■ **DIRECTIONS**
Pull from the data below each line where the word "tile" occurs, and copy it.

■ **ENTRIES SUPPLIED**
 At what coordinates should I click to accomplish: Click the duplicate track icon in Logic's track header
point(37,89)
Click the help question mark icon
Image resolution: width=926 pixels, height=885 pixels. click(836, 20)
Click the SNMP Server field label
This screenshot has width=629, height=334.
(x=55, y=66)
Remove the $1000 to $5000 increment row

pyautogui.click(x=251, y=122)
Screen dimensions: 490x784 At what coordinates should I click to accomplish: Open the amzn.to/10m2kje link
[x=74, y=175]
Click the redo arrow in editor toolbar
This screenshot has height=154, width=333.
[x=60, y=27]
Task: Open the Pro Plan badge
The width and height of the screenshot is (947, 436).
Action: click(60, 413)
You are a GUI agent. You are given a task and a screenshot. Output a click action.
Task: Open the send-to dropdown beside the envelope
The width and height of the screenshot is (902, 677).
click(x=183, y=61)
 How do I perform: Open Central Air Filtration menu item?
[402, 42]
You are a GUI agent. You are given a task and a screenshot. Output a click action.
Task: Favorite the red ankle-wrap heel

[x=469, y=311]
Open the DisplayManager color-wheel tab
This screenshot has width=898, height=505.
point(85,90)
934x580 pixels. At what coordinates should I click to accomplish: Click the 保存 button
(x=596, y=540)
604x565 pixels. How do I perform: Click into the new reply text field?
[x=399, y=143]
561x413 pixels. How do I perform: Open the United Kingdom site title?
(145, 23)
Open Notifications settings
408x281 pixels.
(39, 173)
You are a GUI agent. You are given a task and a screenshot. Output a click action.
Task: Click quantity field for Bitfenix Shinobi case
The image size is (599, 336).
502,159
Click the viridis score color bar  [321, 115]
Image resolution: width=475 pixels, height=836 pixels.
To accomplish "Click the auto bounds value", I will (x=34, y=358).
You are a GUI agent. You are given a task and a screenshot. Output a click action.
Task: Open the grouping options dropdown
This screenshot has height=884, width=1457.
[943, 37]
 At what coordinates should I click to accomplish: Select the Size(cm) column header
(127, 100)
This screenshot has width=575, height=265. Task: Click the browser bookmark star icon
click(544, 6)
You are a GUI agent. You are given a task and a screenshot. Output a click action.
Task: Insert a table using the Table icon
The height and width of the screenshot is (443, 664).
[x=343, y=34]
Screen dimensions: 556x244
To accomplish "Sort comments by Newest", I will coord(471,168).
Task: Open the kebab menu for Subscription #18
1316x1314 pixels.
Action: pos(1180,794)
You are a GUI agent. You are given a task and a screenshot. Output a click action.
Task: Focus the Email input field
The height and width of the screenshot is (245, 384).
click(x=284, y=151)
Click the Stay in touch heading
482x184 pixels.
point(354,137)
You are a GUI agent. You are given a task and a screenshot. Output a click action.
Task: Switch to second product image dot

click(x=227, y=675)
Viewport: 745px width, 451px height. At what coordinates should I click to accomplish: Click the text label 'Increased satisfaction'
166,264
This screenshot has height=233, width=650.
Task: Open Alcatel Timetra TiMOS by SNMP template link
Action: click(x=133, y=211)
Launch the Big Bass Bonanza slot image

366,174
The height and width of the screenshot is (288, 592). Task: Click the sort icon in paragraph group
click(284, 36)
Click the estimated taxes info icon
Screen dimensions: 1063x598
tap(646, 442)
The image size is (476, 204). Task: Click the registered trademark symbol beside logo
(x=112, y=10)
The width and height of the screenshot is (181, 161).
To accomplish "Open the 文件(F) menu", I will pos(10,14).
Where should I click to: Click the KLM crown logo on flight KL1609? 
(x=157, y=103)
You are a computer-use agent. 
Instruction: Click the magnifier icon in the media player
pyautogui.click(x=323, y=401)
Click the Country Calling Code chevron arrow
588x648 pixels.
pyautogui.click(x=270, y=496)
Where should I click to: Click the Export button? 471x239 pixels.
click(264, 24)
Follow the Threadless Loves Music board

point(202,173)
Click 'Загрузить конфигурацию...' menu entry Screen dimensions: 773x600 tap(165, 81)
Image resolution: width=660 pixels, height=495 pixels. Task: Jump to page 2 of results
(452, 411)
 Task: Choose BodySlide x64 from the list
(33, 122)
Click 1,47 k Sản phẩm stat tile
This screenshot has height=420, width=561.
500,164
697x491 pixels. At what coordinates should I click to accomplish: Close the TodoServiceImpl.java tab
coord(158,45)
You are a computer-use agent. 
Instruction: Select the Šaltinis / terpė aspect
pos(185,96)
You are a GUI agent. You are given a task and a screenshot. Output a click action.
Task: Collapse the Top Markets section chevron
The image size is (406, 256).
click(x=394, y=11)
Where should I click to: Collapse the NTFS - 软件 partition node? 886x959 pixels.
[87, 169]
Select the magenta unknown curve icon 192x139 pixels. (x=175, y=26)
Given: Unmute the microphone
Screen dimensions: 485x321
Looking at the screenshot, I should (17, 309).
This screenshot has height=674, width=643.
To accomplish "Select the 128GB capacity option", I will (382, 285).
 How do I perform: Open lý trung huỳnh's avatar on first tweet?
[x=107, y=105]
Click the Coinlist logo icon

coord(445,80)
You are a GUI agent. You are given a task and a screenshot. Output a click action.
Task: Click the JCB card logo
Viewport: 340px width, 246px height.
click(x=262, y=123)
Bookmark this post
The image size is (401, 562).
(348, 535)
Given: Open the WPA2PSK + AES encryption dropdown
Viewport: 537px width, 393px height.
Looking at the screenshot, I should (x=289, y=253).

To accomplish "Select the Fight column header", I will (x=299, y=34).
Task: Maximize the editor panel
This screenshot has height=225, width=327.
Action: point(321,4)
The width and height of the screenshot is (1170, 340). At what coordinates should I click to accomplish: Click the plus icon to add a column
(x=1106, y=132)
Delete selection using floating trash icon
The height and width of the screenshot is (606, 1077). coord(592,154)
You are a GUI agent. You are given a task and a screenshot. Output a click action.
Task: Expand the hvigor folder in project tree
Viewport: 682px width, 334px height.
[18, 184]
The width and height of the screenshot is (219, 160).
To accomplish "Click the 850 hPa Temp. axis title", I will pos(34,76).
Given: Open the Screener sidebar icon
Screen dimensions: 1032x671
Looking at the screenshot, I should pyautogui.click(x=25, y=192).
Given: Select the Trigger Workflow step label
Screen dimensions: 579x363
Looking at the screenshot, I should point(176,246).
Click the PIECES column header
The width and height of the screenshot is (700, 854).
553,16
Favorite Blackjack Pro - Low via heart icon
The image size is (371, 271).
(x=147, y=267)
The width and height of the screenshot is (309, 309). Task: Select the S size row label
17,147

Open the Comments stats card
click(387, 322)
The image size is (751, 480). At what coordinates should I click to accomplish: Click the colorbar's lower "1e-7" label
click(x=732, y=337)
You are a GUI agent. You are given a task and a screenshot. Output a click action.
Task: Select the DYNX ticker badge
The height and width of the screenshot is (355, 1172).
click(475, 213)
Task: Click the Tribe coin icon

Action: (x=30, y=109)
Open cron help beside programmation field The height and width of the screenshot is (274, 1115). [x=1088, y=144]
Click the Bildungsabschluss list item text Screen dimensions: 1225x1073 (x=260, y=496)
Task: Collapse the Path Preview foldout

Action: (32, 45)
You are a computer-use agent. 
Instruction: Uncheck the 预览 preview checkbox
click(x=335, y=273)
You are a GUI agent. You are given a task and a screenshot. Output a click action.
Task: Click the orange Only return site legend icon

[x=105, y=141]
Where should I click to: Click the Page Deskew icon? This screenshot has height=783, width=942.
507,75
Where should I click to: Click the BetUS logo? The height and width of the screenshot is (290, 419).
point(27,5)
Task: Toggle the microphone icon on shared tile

■ **OUTPUT FOR THIS EXERCISE**
Click 1,47 k Sản phẩm stat tile
Task: Toggle the microphone icon on shared tile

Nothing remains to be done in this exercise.